═══ Extrait ═══

Par Pierre Mabut
30 septembre 2014
L’assassinat barbare le 24 septembre en Algérie d’Hervé Gourdel, un alpiniste français de 55 ans, par un groupe associé à l’Etat islamique (EI) a été l’occasion pour le gouvernement et les médias français d’intensifier leur campagne de guerre au Moyen-Orient.
Gourdel était en randonnée dans la région montagneuse de la Kabylie en Algérie lorsqu’il a été pris en otage par le groupe Jund al-Khalifa, lié à l’Etat islamique. Le meurtre horrible dont il a été victime a été récupéré pour attiser une campagne médiatique appelant de façon hystérique à la guerre et à des mesures autoritaires, au moment où le gouvernement PS cherche à intensifier son intervention militaire en Irak. Le ministre de la Défense, Jean-Yves Le Drian, a déclaré que « la question est posée » concernant le bombardement de la Syrie.
Jeudi dernier, le gouvernement a ordonné de mettre le drapeau français en berne sur tous les bâtiments publics pendant trois jours. Vendredi dernier, les dirigeants de la communauté musulmane, qui compte cinq millions de personnes en France, organisèrent des rassemblements devant les mosquées dans plusieurs villes pour dénoncer ce meurtre. Le recteur de la Grande Mosquée de Paris, Dalil Boubakeur, a dénoncé « l’horreur barbare et sanguinaire des terroristes » liés au groupe Etat islamique (EI) et souhaité que, « toute la communauté musulmane » s’élève « avec force » contre cette « idéologie mortifère » au nom de laquelle sont « perpétrées des actions qui pervertissent l’islam et ses valeurs ».
Tout ceci est accompagné d’efforts sans relâche pour terroriser le public. Le Comité de défense gouvernemental s’est réuni jeudi dernier afin de renforcer ses procédures antiterroristes et alerter les français se trouvant à l’étranger d’être « vigilants ». La présence militaire dans les terminaux de transport et galeries marchandes sera augmentée. Des contrôles d’identité spontanés et fouilles de bagages seront effectués.
Le ministère des Affaires étrangères a annoncé qu’ « aucune zone ne peut plus désormais être considérée comme totalement sûre ». L’alerte de « vigilance » pour la sécurité des français à l’étranger s’étend à 40 pays, comparé à une trentaine avant. Ceux-ci comprennent maintenant en plus : l’Indonésie, la Malaisie, les Philippines, l’Afghanistan, le Pakistan, l’Ouzbékistan, les Comores, le Burundi, la Tanzanie, l’Uganda et la Somalie.

═══

Consignes des exercices:
1 – Relevez toutes les personnes nommées dans le corps de l'extrait, sans compter la signature, et indiquez pour chacune la qualité que lui donne le texte.
2 – Résumez l'extrait en deux phrases.
3 – D'après l'extrait, à combien de pays l'alerte de « vigilance » pour les Français à l'étranger s'étend-elle désormais ?

═══ Données enregistrées ═══

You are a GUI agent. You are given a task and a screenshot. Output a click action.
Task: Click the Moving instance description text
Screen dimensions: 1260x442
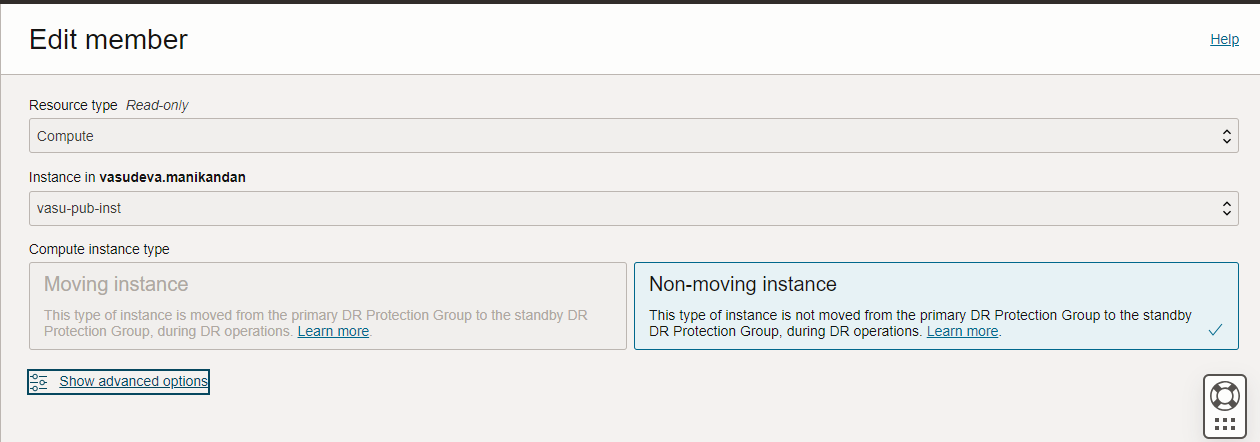[315, 323]
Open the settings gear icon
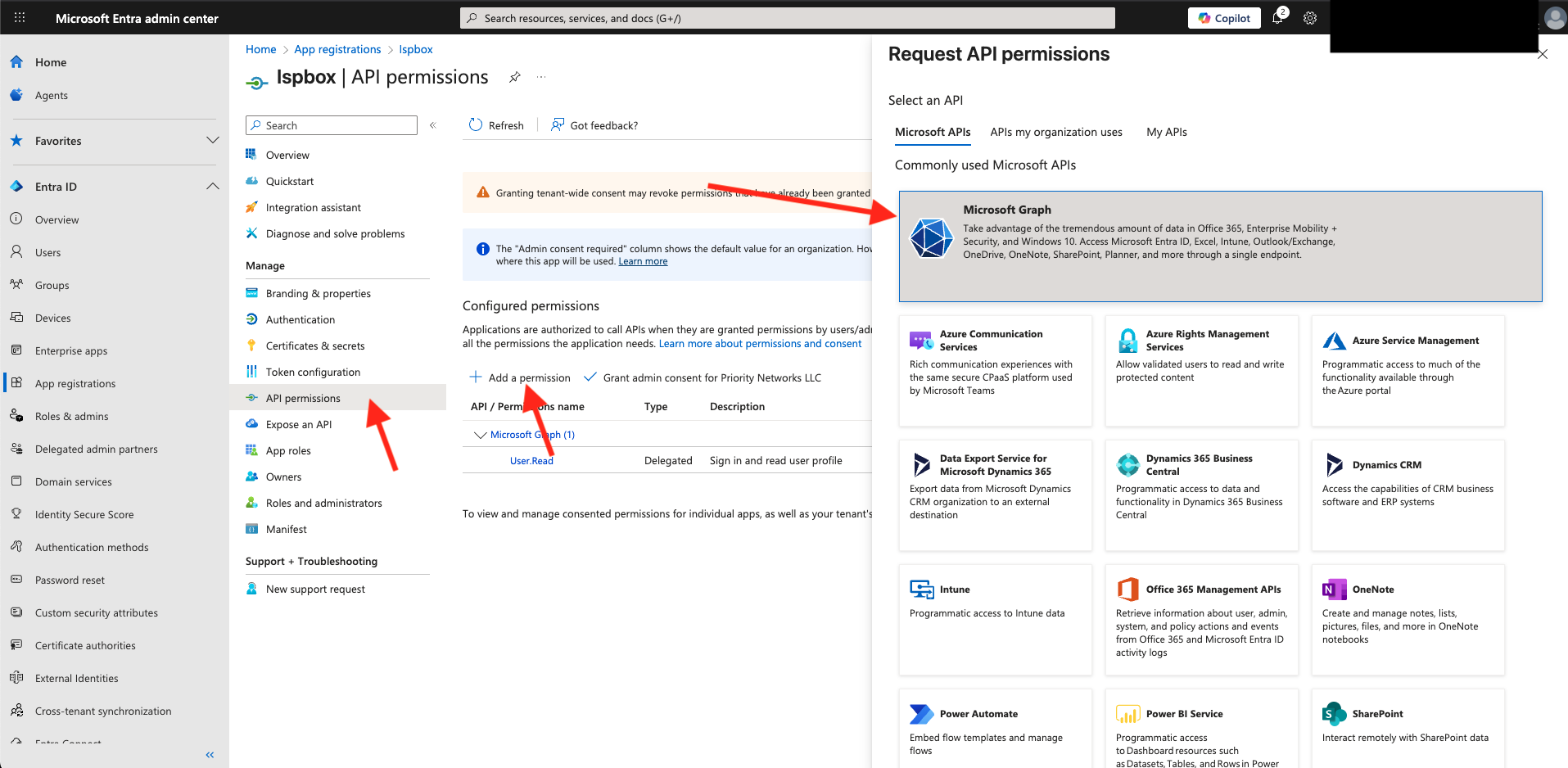Viewport: 1568px width, 768px height. pos(1310,18)
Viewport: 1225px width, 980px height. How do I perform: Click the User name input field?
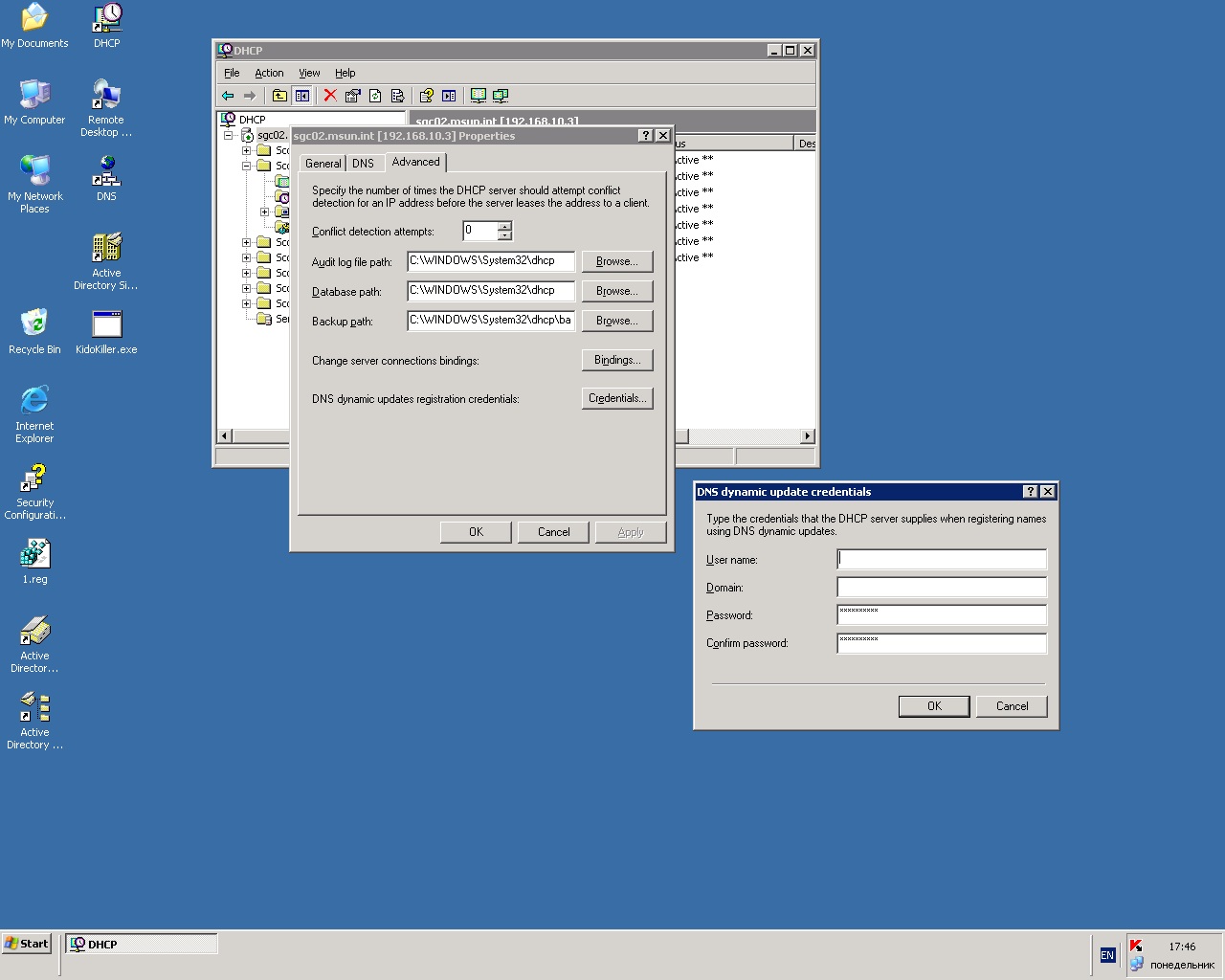(942, 560)
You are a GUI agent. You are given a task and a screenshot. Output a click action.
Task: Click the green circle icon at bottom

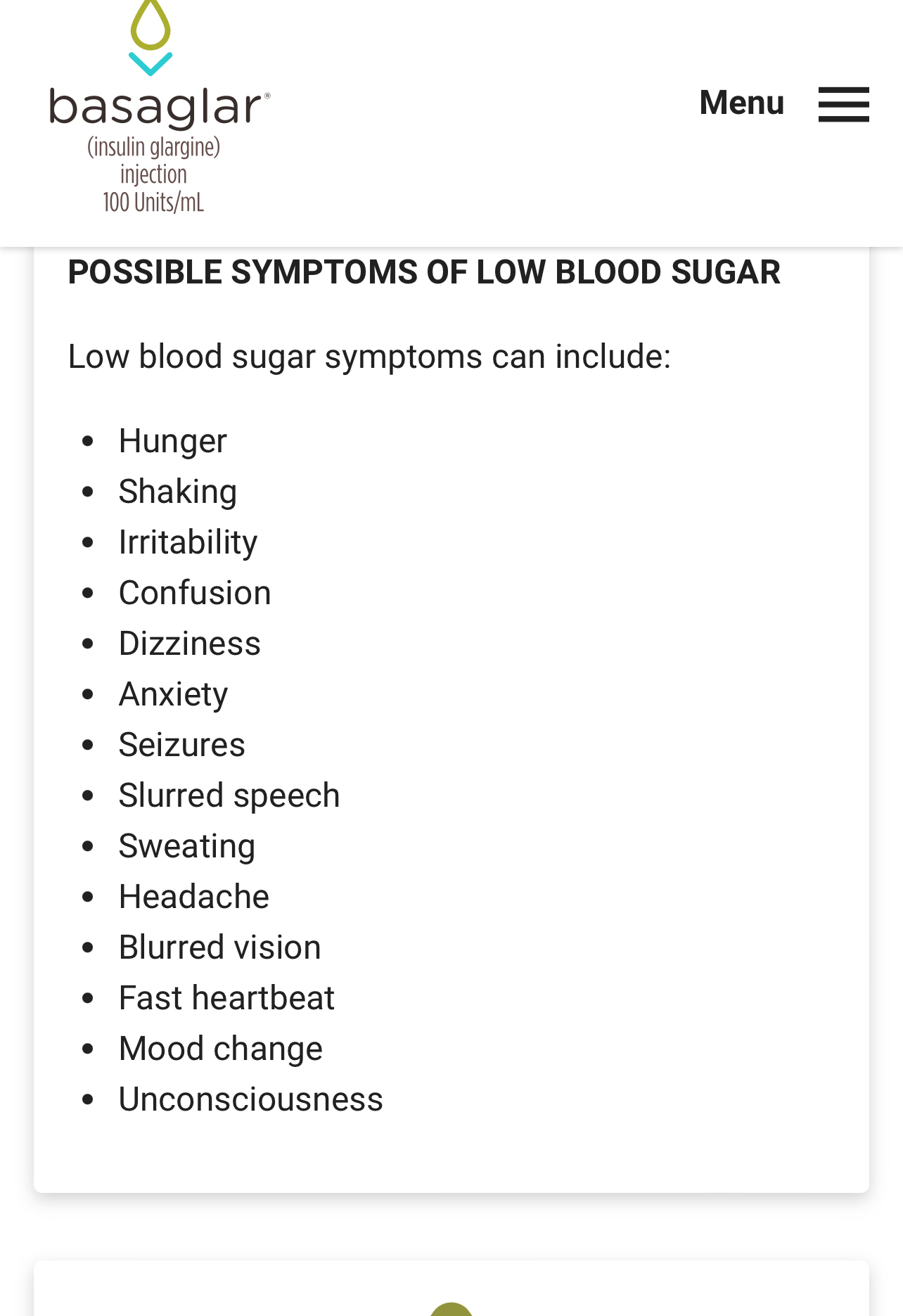pos(451,1309)
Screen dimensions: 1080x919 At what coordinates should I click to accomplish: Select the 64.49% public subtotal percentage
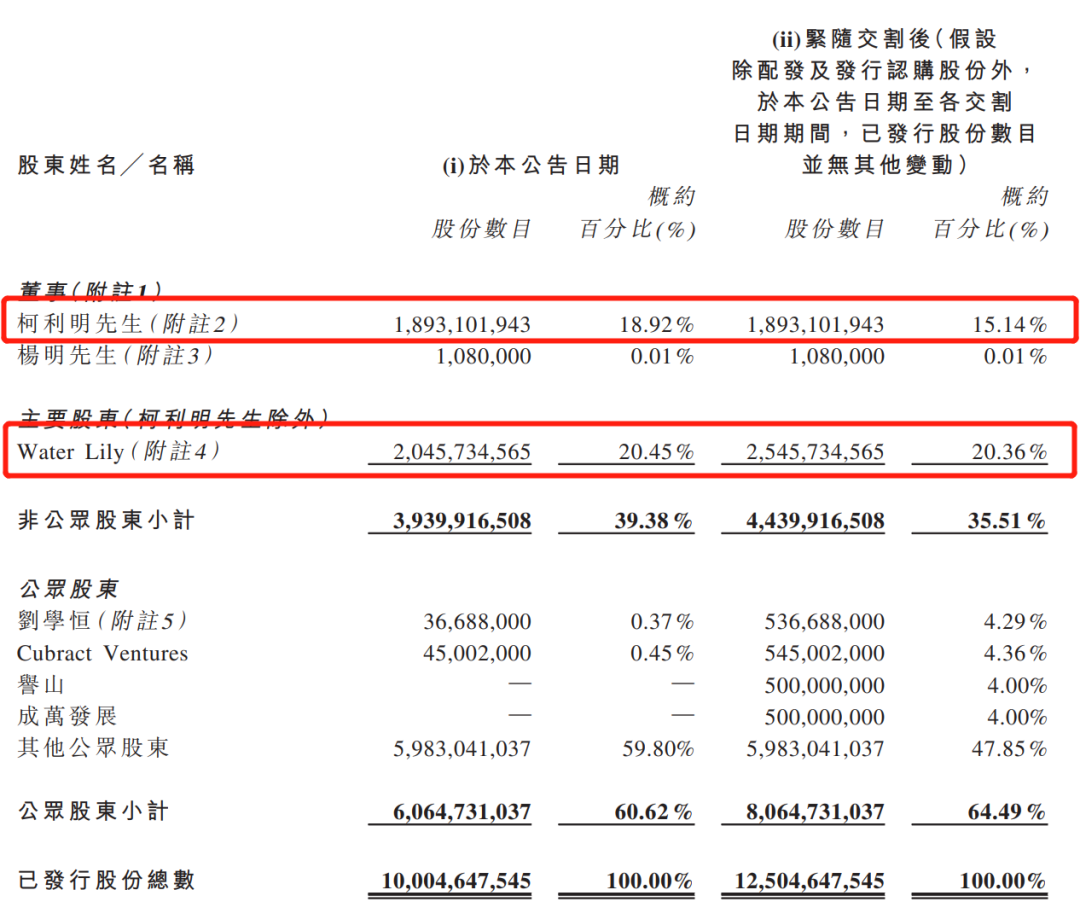coord(1006,812)
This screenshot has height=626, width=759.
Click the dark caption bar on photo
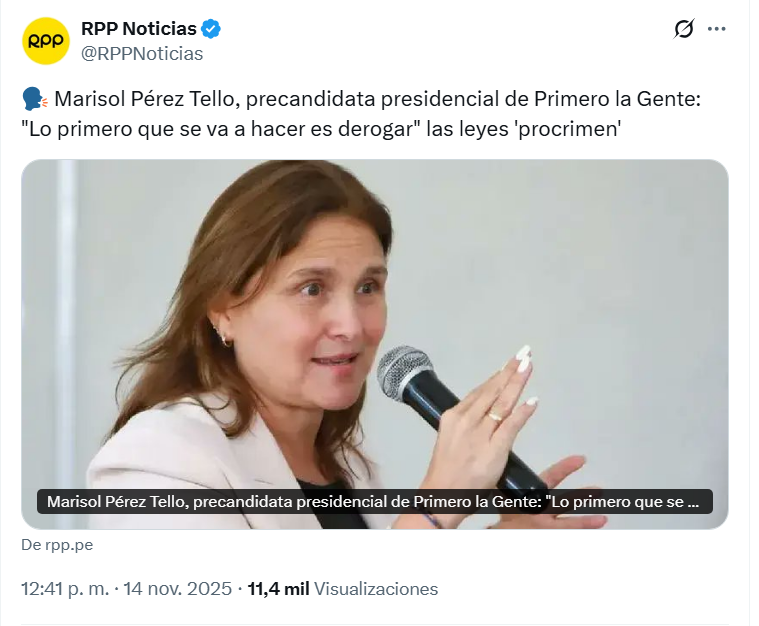click(375, 502)
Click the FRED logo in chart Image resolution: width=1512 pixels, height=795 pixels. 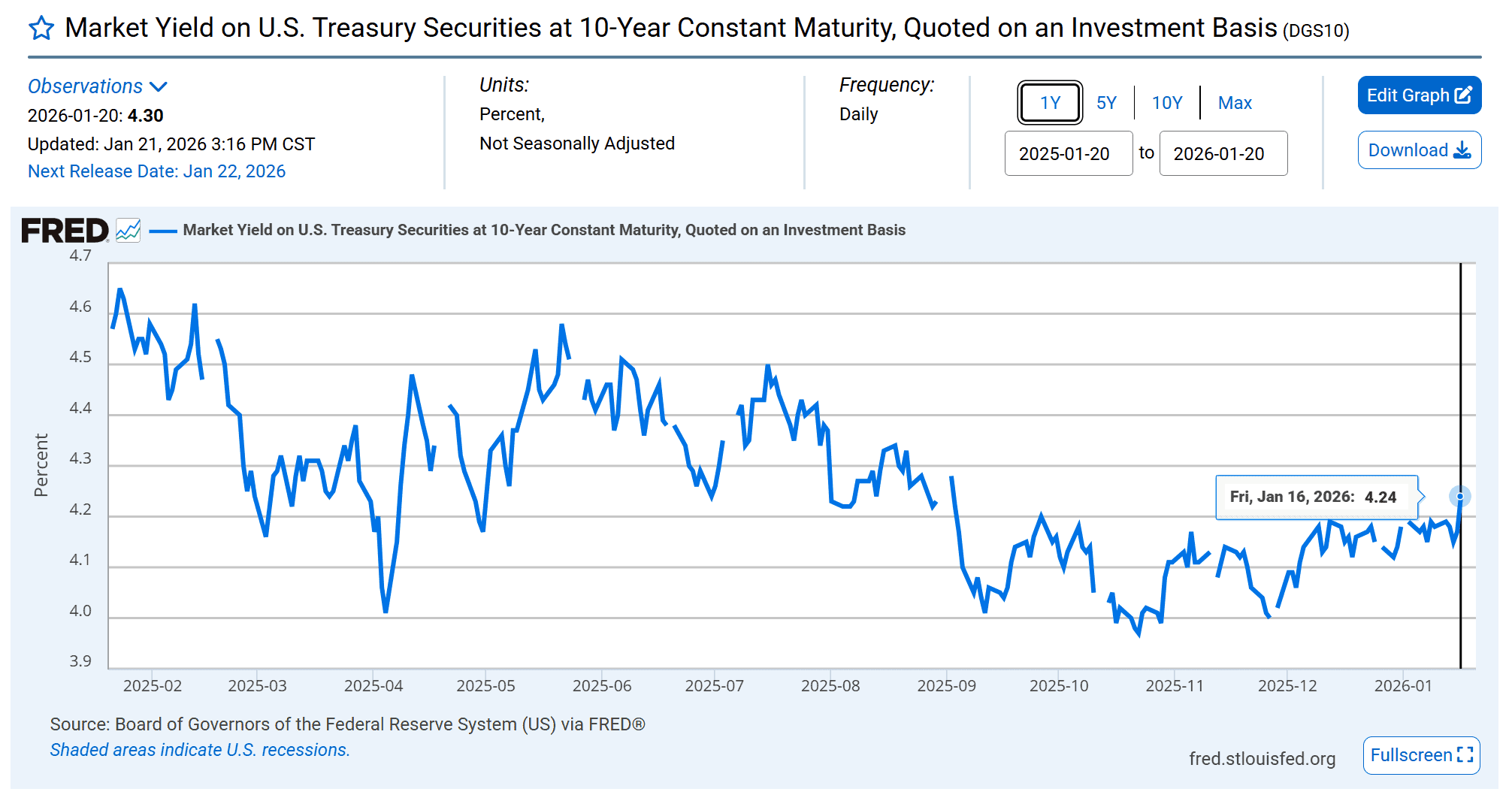65,231
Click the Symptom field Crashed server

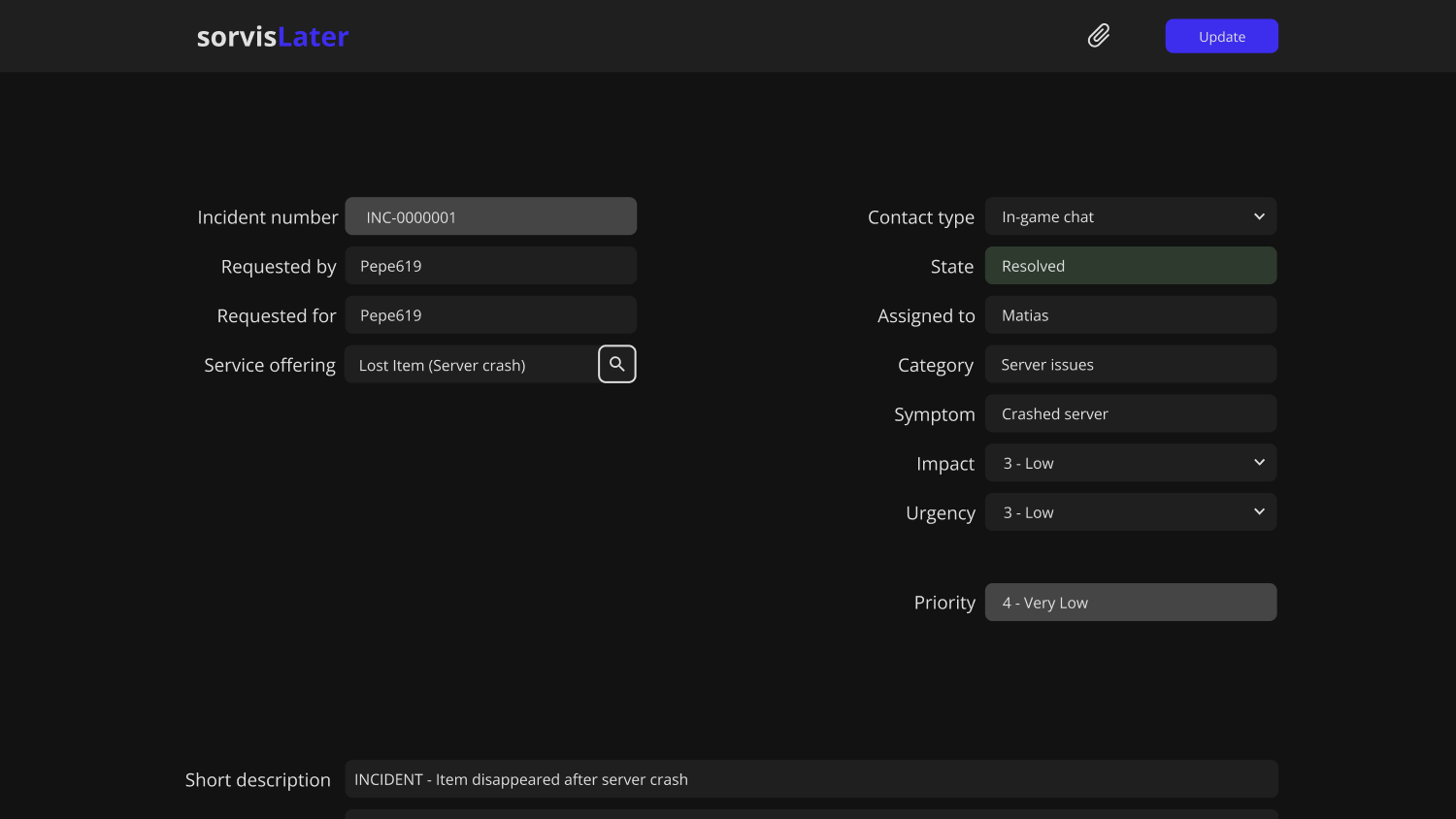tap(1131, 413)
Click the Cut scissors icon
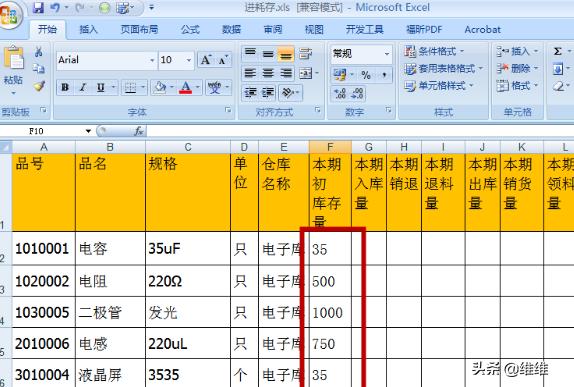Viewport: 574px width, 387px height. pos(39,52)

═══

Corrigés par tâche:
1 –
- Hervé Gourdel : alpiniste français de 55 ans, assassiné en Algérie.
- Jean-Yves Le Drian : ministre de la Défense.
- Dalil Boubakeur : recteur de la Grande Mosquée de Paris.

2 – L'assassinat d'Hervé Gourdel en Algérie par un groupe lié à l'Etat islamique a servi au gouvernement et aux médias français à intensifier une campagne en faveur de la guerre au Moyen-Orient, alors que le gouvernement PS cherche à renforcer son intervention militaire en Irak. Il s'est accompagné de mesures antiterroristes renforcées en France et d'une alerte de vigilance étendue à 40 pays pour les Français à l'étranger.

3 – Elle s'étend à 40 pays, contre une trentaine auparavant.